- Task input -
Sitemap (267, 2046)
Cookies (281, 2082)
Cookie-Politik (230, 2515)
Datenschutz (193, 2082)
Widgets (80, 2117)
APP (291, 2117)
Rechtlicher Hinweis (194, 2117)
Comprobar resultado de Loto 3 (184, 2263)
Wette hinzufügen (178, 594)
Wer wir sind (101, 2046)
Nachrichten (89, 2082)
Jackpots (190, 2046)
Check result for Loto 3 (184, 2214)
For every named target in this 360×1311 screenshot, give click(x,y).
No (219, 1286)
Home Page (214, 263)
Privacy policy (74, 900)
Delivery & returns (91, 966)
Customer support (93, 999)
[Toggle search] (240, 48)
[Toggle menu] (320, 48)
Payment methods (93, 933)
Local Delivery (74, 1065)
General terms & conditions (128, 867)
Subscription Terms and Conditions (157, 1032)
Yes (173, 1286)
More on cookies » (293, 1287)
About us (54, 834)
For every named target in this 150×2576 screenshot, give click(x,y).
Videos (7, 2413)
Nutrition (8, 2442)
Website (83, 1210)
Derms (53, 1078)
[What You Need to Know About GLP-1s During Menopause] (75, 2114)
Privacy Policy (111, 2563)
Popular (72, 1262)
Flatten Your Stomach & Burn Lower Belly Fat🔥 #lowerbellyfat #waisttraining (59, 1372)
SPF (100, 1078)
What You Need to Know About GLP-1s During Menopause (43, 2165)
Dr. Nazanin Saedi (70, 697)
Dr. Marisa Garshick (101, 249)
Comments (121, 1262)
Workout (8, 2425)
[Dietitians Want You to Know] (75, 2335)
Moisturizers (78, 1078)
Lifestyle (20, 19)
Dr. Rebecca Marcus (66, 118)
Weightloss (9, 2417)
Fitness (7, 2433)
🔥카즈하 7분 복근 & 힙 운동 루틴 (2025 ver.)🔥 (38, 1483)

- What the exercise asks -
Where does the word "click" show up in the material? Copy out each line that has it.

- Reply -
For every named target in this 360×1311 screenshot, give click(x,y).
For every named target in this 150×2576 screenshot, give click(x,y).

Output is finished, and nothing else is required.